About this exercise: Scan the following material for the string "computer" and copy each line in which it appears.
[Start of Attachment]
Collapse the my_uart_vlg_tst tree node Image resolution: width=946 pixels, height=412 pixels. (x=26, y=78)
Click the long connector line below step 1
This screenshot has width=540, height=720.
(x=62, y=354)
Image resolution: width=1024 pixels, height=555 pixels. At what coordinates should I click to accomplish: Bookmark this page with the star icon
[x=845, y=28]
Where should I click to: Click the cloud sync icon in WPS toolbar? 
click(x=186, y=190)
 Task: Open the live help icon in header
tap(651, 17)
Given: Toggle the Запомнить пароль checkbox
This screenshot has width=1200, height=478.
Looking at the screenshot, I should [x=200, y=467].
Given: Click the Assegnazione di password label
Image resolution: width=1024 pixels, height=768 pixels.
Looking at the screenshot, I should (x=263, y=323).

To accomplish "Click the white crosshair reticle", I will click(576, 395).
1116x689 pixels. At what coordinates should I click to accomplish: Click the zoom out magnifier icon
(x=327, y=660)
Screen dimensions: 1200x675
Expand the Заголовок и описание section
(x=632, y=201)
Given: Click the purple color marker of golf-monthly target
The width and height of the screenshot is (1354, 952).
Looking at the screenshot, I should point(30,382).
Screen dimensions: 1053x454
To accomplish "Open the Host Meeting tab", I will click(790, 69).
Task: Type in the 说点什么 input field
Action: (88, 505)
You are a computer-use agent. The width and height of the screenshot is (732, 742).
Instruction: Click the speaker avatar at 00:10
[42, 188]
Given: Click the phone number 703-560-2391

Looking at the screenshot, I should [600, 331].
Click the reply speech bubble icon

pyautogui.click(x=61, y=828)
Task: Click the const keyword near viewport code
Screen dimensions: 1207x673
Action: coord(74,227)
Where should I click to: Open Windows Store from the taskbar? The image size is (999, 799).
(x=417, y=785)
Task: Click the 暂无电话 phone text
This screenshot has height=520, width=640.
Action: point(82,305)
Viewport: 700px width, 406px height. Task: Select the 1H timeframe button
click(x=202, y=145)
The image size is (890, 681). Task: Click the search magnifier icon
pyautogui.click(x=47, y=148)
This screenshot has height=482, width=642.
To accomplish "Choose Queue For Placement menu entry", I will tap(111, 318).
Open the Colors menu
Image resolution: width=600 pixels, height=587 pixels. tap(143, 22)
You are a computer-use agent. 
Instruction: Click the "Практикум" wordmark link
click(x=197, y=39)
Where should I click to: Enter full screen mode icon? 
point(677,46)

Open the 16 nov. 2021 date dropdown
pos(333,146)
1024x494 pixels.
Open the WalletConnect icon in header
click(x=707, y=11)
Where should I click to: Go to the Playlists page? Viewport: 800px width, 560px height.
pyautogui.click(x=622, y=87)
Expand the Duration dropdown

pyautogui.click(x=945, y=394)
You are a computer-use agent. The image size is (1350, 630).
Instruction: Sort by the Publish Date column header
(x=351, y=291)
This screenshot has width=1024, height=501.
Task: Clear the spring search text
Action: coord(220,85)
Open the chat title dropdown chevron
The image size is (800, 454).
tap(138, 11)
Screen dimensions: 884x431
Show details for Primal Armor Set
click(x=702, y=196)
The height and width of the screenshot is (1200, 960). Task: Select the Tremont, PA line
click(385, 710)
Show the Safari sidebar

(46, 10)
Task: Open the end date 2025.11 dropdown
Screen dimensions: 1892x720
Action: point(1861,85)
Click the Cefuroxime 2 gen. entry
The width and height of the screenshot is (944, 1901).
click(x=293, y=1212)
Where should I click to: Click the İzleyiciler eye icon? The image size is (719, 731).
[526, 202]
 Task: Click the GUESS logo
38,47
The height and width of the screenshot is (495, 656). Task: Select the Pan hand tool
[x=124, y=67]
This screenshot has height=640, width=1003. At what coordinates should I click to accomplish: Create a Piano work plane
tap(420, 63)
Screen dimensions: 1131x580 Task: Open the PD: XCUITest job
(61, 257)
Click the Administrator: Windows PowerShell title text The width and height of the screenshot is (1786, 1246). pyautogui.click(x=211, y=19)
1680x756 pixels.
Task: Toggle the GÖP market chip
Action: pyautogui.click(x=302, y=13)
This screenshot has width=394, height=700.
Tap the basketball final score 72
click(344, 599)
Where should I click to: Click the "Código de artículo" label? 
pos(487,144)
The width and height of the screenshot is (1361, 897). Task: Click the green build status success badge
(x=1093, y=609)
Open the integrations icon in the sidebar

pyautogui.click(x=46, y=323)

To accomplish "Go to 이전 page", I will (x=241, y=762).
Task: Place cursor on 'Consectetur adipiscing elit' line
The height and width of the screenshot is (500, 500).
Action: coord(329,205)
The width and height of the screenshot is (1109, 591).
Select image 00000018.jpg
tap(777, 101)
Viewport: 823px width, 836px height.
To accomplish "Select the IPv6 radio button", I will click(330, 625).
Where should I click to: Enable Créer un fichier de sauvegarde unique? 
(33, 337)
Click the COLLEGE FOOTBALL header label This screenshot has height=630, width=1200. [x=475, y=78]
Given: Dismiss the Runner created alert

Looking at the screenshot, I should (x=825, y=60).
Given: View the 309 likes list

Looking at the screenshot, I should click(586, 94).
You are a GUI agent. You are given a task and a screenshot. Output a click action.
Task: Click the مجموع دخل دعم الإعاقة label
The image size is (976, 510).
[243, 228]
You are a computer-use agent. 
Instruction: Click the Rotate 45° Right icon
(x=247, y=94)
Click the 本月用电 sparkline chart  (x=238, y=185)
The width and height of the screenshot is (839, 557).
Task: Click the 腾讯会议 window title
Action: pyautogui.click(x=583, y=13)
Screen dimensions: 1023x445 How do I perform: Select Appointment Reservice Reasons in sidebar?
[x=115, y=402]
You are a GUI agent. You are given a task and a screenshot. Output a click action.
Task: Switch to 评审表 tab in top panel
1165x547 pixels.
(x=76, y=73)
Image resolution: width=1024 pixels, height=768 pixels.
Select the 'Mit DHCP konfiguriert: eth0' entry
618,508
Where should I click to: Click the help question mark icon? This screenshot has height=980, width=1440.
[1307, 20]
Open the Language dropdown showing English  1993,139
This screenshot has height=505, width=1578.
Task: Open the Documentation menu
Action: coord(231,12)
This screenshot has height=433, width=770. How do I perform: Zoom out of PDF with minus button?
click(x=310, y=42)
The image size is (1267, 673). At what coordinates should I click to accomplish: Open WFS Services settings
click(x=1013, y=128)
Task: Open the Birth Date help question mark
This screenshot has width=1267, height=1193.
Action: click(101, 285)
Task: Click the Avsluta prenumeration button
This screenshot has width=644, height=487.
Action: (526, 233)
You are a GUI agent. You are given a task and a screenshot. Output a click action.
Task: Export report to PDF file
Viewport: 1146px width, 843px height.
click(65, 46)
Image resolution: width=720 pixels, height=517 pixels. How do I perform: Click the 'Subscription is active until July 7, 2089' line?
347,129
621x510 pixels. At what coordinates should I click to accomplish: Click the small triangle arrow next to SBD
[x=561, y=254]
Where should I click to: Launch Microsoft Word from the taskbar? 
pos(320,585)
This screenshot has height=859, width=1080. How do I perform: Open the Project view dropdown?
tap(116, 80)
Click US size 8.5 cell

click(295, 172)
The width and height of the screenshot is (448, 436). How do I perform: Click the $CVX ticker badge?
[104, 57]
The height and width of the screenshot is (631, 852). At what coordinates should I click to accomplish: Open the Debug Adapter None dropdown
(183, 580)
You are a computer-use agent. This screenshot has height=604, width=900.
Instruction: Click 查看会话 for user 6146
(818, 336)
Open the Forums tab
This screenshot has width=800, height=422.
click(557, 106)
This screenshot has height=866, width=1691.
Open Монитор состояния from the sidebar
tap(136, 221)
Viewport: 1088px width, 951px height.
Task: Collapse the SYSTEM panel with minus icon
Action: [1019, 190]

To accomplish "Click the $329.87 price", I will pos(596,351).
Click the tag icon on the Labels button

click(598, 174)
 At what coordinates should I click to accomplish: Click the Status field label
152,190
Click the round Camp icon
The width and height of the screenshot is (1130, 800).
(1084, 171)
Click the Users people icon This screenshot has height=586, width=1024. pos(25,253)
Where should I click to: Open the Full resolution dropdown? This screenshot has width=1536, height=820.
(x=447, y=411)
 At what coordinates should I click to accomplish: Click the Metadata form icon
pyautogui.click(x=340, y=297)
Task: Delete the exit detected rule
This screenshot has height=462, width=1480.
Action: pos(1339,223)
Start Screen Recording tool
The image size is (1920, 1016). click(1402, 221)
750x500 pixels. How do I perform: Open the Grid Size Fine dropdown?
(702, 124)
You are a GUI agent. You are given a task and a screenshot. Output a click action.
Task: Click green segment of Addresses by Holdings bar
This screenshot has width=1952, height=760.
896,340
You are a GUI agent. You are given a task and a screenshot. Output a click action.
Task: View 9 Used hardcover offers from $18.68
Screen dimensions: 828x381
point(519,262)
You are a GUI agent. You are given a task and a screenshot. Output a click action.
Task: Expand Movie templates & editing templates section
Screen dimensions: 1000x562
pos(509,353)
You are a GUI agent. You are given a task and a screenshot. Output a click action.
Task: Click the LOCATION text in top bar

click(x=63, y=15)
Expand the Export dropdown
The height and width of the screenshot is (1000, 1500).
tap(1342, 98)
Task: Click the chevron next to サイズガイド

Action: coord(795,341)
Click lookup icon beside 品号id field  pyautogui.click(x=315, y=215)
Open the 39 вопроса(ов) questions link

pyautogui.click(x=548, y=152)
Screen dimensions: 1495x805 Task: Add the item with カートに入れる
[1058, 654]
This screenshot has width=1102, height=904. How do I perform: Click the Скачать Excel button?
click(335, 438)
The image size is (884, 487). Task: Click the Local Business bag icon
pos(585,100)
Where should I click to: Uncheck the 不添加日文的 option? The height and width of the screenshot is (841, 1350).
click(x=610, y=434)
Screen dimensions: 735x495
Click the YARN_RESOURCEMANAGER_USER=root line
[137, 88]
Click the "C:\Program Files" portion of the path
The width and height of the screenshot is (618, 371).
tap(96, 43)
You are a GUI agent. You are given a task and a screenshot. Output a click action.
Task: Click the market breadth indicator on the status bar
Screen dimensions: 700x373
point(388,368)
[End of Attachment]
Answer for this exercise:
You are a computer-use agent. The width and height of the screenshot is (732, 742).
You are a computer-use agent. 
You are a computer-use agent. The image size is (1350, 630).
You are a computer-use agent. 
You are a computer-use agent. This screenshot has height=604, width=900.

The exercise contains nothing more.